Daniel Muzyka is chief executive officer and Glen Hodgson is senior vice-president and chief economist of the Conference Board of Canada.
As the federal election campaign gets into full swing, the Conference Board of Canada has prepared a series of primers for Globe readers on the top economic and social issues our next federal government must address.
Canadian economic growth has been steady, if muted, over much of the past decade, and the future doesn't look much brighter. Why? One of the most prominent structural factors affecting economic growth is demographics – the aging of a population and work force. We have been talking about coming demographic forces for many years, and population and work-force aging are now at our doorstep. The impact will be felt across Canada as knowledge and skills leave the workplace on an accelerating basis.
Two specific demographic forces are at play. First, fertility rates have fallen steadily for decades, to the point where we are no longer replacing ourselves, which is limiting the number of new labour-force entrants born in Canada. Second, baby boomers are reaching retirement age in larger numbers. The participation rate has already declined by two percentage points since the late 2000s and labour-force growth rates are projected to drop dramatically after 2015.
As a result of these demographic forces, a robust Canadian economy can no longer be taken for granted. Due to slowing labour-force growth, Canada's economic potential has already dropped – and will slow further in the years ahead by our estimations to less than 2 per cent annually. We also project material differences in future economic growth potential among and between regions. Atlantic Canada and Quebec will grow slowly, below the national average; Ontario will keep the same pace as the national average; and Western Canada will expand a bit faster due to its slightly younger and increasing population.
Why does it matter?
These projections have important implications for individuals, businesses and governments. Individual Canadians may view slower labour-force growth as positive, since it will put upward pressure on real wages. In contrast, businesses will be constrained by a tepid domestic market and will need to adapt their operations by investing more in capital to offset the impact of fewer available workers. And for governments, slower growth means a weakening in future tax revenues. In turn, slower government revenue growth will make it harder to sustain valued social and economic programs.

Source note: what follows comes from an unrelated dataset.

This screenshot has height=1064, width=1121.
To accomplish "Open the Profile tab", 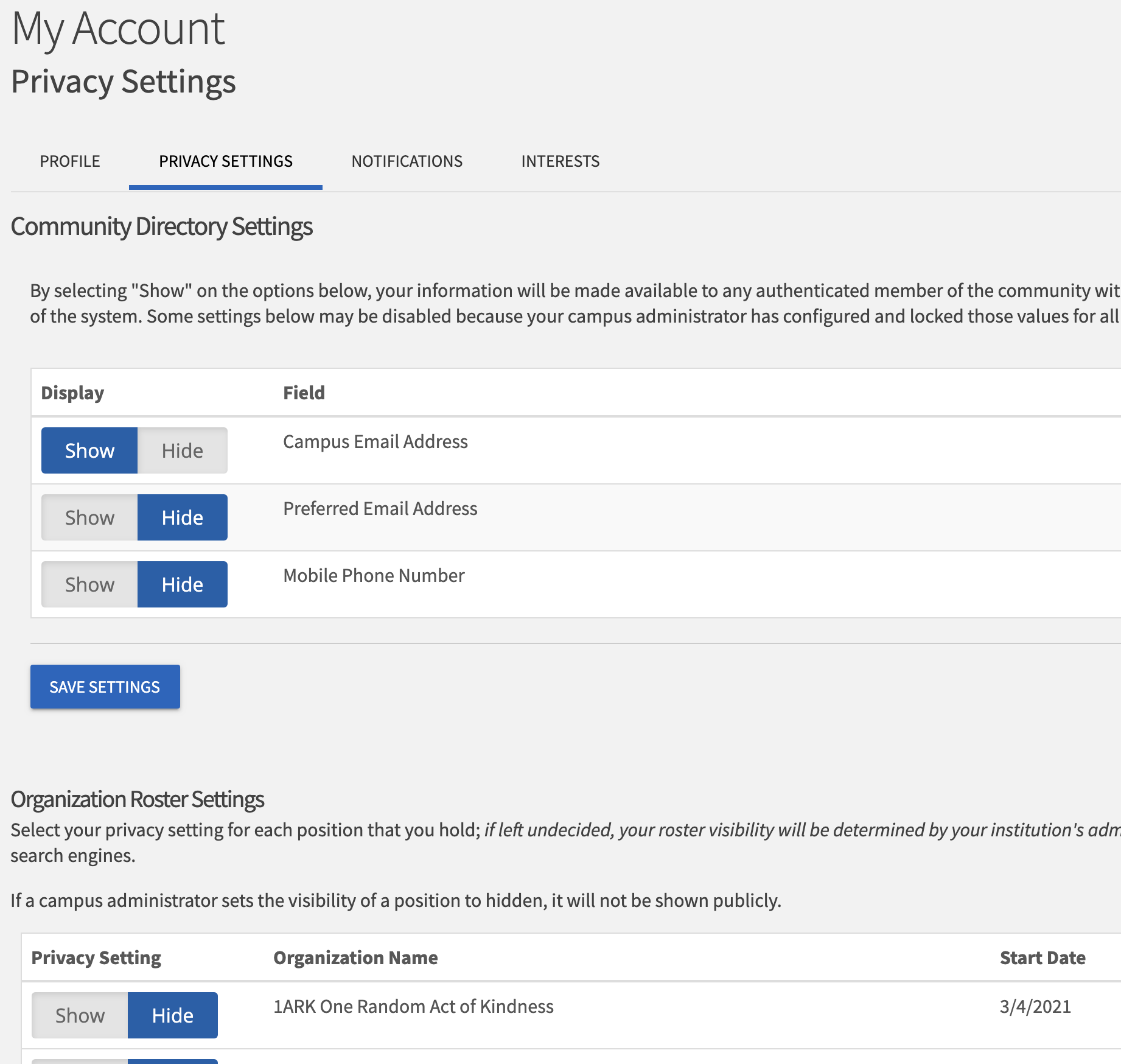I will coord(70,161).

At the same time, an aging population will place unrelenting pressure on some forms of government spending, such as the health-care system. Also, most research indicates that about 30 per cent of Canadian retirees do not have adequate savings (or a pension) beyond CPP and OAS – a growing challenge (or even liability) for governments.
What can be done to offset this aging? Boosting productivity for those currently in the work force and ensuring greater innovation in all parts of our economy and society are at the top of the list. However, Canadian productivity has lagged the United States and other major economies for more than two decades and our innovation results are often mediocre.
Labour market policies are another key area, and there are a number of policy options available if the problem is properly diagnosed. These include:
– Ensuring that Canadian workers have the knowledge and skills needed in tomorrow's work force. In a world with accelerating technological and competitive pressures, all Canadians will need access to continuous education, training and development within a philosophy of life-long learning.
– Improving labour-force flexibility and mobility to fully utilize the existing work force and to allow individuals across the country to pursue opportunities that present themselves.
– Providing an opportunity for all citizens, notably underrepresented groups (such as aboriginals and recent immigrants), to fully participate in the work force.
– Continuing to develop and implement effective approaches to immigration and the full integration of immigrants into Canadian society.
– Creating the best incentives for individuals arriving at retirement age to stay engaged in the work force and for organizations to make innovative use of their knowledge and skills.
The message is that aging demographics are already having a negative impact on our economy's performance. Those who wish to occupy 24 Sussex Dr. should be asked to define their policy ideas for strengthening Canada's growth potential.